START Supplied records

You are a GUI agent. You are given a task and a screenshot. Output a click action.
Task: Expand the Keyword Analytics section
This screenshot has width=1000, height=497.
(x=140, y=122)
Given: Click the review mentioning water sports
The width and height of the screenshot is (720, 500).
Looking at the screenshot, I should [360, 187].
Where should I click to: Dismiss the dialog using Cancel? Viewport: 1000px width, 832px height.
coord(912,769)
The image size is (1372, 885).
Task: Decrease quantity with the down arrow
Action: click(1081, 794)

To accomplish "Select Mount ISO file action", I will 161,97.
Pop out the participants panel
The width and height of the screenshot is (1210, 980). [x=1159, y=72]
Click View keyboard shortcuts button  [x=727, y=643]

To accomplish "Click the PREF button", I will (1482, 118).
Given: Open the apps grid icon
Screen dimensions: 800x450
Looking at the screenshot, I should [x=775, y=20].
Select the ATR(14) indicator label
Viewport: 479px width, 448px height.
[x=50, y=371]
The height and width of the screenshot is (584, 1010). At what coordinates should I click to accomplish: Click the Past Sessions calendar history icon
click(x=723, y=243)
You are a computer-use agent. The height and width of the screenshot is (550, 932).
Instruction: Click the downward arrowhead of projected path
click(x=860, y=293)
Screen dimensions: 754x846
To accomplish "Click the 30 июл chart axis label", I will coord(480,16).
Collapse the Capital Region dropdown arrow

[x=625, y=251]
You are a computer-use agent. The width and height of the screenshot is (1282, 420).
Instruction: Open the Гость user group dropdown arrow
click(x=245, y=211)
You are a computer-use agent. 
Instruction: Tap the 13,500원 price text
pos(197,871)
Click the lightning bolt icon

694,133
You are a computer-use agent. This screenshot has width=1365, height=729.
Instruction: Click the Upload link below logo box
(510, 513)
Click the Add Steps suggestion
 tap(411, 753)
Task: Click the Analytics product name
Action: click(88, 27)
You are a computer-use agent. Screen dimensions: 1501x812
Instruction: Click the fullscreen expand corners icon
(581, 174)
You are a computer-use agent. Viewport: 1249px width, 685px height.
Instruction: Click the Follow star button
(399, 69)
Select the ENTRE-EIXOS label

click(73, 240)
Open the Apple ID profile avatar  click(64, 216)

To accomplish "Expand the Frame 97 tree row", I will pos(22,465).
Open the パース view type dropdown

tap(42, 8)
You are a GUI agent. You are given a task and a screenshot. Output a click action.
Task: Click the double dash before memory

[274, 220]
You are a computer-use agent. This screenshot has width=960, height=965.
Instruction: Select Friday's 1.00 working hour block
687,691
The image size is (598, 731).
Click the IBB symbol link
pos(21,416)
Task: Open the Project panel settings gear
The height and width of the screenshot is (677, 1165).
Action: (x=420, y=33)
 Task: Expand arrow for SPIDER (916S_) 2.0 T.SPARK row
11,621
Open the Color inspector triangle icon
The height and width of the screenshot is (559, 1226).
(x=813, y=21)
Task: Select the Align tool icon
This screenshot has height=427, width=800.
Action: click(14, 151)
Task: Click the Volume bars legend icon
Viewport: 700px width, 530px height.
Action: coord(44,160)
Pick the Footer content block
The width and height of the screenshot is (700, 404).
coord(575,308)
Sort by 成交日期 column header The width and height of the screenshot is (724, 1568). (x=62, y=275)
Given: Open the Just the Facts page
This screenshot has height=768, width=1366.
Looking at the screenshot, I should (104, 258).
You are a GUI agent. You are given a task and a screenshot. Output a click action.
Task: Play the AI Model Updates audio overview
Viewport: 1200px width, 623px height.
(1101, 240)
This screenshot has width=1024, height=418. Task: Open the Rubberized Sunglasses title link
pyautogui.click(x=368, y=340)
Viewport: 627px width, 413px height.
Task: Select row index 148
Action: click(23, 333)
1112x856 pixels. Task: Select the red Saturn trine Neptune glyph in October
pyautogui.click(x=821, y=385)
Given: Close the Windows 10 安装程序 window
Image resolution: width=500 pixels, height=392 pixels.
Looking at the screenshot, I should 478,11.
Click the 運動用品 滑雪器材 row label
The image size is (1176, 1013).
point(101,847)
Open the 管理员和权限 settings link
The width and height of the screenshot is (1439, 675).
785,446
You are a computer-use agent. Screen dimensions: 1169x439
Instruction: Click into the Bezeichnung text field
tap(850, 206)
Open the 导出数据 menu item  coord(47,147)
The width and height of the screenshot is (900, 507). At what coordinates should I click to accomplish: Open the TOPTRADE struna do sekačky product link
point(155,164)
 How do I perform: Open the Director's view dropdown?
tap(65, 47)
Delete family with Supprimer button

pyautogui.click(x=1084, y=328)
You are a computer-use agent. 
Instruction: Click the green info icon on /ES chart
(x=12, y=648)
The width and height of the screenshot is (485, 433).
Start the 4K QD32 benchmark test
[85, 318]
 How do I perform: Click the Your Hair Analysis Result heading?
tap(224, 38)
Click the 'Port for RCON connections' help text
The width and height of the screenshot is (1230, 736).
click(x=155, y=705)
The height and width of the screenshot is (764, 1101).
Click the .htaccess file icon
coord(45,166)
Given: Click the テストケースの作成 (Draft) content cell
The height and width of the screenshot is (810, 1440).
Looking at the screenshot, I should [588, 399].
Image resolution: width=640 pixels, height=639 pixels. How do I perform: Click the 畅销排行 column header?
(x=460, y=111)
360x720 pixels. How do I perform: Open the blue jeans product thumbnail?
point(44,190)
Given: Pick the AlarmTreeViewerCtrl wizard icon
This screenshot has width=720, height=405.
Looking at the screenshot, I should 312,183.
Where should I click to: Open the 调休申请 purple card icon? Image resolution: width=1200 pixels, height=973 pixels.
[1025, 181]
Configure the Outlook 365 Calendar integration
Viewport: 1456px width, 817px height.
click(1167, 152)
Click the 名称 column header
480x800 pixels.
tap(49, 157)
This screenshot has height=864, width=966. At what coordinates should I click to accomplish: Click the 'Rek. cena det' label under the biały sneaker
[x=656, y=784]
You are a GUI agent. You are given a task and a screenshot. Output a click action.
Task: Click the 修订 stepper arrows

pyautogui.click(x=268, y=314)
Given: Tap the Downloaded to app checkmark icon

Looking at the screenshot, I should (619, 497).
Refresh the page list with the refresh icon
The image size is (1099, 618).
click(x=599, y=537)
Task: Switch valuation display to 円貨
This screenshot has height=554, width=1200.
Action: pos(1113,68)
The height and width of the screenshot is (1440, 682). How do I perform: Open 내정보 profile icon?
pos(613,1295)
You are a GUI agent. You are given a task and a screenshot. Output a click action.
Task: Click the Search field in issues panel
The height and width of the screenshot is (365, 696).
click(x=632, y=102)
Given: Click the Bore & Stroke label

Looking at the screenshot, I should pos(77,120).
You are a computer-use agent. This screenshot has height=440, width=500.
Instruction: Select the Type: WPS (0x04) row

END Supplied records

Assigned task
Your task is to give back every record exactly.

Answer section
You are a GUI agent. You are given a task and a screenshot. Output a click action.
Task: Expand the Keyword Analytics section
This screenshot has width=1000, height=497.
(x=140, y=122)
Given: Click the review mentioning water sports
The width and height of the screenshot is (720, 500).
Looking at the screenshot, I should [360, 187].
Where should I click to: Dismiss the dialog using Cancel? Viewport: 1000px width, 832px height.
coord(912,769)
The image size is (1372, 885).
Task: Decrease quantity with the down arrow
Action: click(1081, 794)

To accomplish "Select Mount ISO file action", I will 161,97.
Pop out the participants panel
The width and height of the screenshot is (1210, 980). [x=1159, y=72]
Click View keyboard shortcuts button  [x=727, y=643]

To accomplish "Click the PREF button", I will (1482, 118).
Given: Open the apps grid icon
Screen dimensions: 800x450
Looking at the screenshot, I should [x=775, y=20].
Select the ATR(14) indicator label
Viewport: 479px width, 448px height.
[x=50, y=371]
The height and width of the screenshot is (584, 1010). At what coordinates should I click to accomplish: Click the Past Sessions calendar history icon
click(x=723, y=243)
You are a computer-use agent. The height and width of the screenshot is (550, 932).
Instruction: Click the downward arrowhead of projected path
click(x=860, y=293)
Screen dimensions: 754x846
To accomplish "Click the 30 июл chart axis label", I will coord(480,16).
Collapse the Capital Region dropdown arrow

[x=625, y=251]
You are a computer-use agent. The width and height of the screenshot is (1282, 420).
Instruction: Open the Гость user group dropdown arrow
click(x=245, y=211)
You are a computer-use agent. 
Instruction: Tap the 13,500원 price text
pos(197,871)
Click the lightning bolt icon

694,133
You are a computer-use agent. This screenshot has width=1365, height=729.
Instruction: Click the Upload link below logo box
(510, 513)
Click the Add Steps suggestion
 tap(411, 753)
Task: Click the Analytics product name
Action: click(88, 27)
You are a computer-use agent. Screen dimensions: 1501x812
Instruction: Click the fullscreen expand corners icon
(581, 174)
You are a computer-use agent. Viewport: 1249px width, 685px height.
Instruction: Click the Follow star button
(399, 69)
Select the ENTRE-EIXOS label

click(73, 240)
Open the Apple ID profile avatar  click(64, 216)

To accomplish "Expand the Frame 97 tree row", I will pos(22,465).
Open the パース view type dropdown

tap(42, 8)
You are a GUI agent. You are given a task and a screenshot. Output a click action.
Task: Click the double dash before memory

[274, 220]
You are a computer-use agent. This screenshot has width=960, height=965.
Instruction: Select Friday's 1.00 working hour block
687,691
The image size is (598, 731).
Click the IBB symbol link
pos(21,416)
Task: Open the Project panel settings gear
The height and width of the screenshot is (677, 1165).
Action: (x=420, y=33)
 Task: Expand arrow for SPIDER (916S_) 2.0 T.SPARK row
11,621
Open the Color inspector triangle icon
The height and width of the screenshot is (559, 1226).
(x=813, y=21)
Task: Select the Align tool icon
This screenshot has height=427, width=800.
Action: click(14, 151)
Task: Click the Volume bars legend icon
Viewport: 700px width, 530px height.
Action: coord(44,160)
Pick the Footer content block
The width and height of the screenshot is (700, 404).
coord(575,308)
Sort by 成交日期 column header The width and height of the screenshot is (724, 1568). (x=62, y=275)
Given: Open the Just the Facts page
This screenshot has height=768, width=1366.
Looking at the screenshot, I should (104, 258).
You are a GUI agent. You are given a task and a screenshot. Output a click action.
Task: Play the AI Model Updates audio overview
Viewport: 1200px width, 623px height.
(1101, 240)
This screenshot has width=1024, height=418. Task: Open the Rubberized Sunglasses title link
pyautogui.click(x=368, y=340)
Viewport: 627px width, 413px height.
Task: Select row index 148
Action: click(23, 333)
1112x856 pixels. Task: Select the red Saturn trine Neptune glyph in October
pyautogui.click(x=821, y=385)
Given: Close the Windows 10 安装程序 window
Image resolution: width=500 pixels, height=392 pixels.
Looking at the screenshot, I should 478,11.
Click the 運動用品 滑雪器材 row label
The image size is (1176, 1013).
point(101,847)
Open the 管理员和权限 settings link
The width and height of the screenshot is (1439, 675).
785,446
You are a computer-use agent. Screen dimensions: 1169x439
Instruction: Click into the Bezeichnung text field
tap(850, 206)
Open the 导出数据 menu item  coord(47,147)
The width and height of the screenshot is (900, 507). At what coordinates should I click to accomplish: Open the TOPTRADE struna do sekačky product link
point(155,164)
 How do I perform: Open the Director's view dropdown?
tap(65, 47)
Delete family with Supprimer button

pyautogui.click(x=1084, y=328)
You are a computer-use agent. 
Instruction: Click the green info icon on /ES chart
(x=12, y=648)
The width and height of the screenshot is (485, 433).
Start the 4K QD32 benchmark test
[85, 318]
 How do I perform: Click the Your Hair Analysis Result heading?
tap(224, 38)
Click the 'Port for RCON connections' help text
The width and height of the screenshot is (1230, 736).
click(x=155, y=705)
The height and width of the screenshot is (764, 1101).
Click the .htaccess file icon
coord(45,166)
Given: Click the テストケースの作成 (Draft) content cell
The height and width of the screenshot is (810, 1440).
Looking at the screenshot, I should [588, 399].
Image resolution: width=640 pixels, height=639 pixels. How do I perform: Click the 畅销排行 column header?
(x=460, y=111)
360x720 pixels. How do I perform: Open the blue jeans product thumbnail?
point(44,190)
Given: Pick the AlarmTreeViewerCtrl wizard icon
This screenshot has width=720, height=405.
Looking at the screenshot, I should 312,183.
Where should I click to: Open the 调休申请 purple card icon? Image resolution: width=1200 pixels, height=973 pixels.
[1025, 181]
Configure the Outlook 365 Calendar integration
Viewport: 1456px width, 817px height.
click(1167, 152)
Click the 名称 column header
480x800 pixels.
tap(49, 157)
This screenshot has height=864, width=966. At what coordinates should I click to accomplish: Click the 'Rek. cena det' label under the biały sneaker
[x=656, y=784]
You are a GUI agent. You are given a task and a screenshot. Output a click action.
Task: Click the 修订 stepper arrows

pyautogui.click(x=268, y=314)
Given: Tap the Downloaded to app checkmark icon

Looking at the screenshot, I should (619, 497).
Refresh the page list with the refresh icon
The image size is (1099, 618).
click(x=599, y=537)
Task: Switch valuation display to 円貨
This screenshot has height=554, width=1200.
Action: pos(1113,68)
The height and width of the screenshot is (1440, 682). How do I perform: Open 내정보 profile icon?
pos(613,1295)
You are a GUI agent. You are given a task and a screenshot. Output a click action.
Task: Click the Search field in issues panel
The height and width of the screenshot is (365, 696).
click(x=632, y=102)
Given: Click the Bore & Stroke label

Looking at the screenshot, I should pos(77,120).
You are a computer-use agent. This screenshot has height=440, width=500.
Instruction: Select the Type: WPS (0x04) row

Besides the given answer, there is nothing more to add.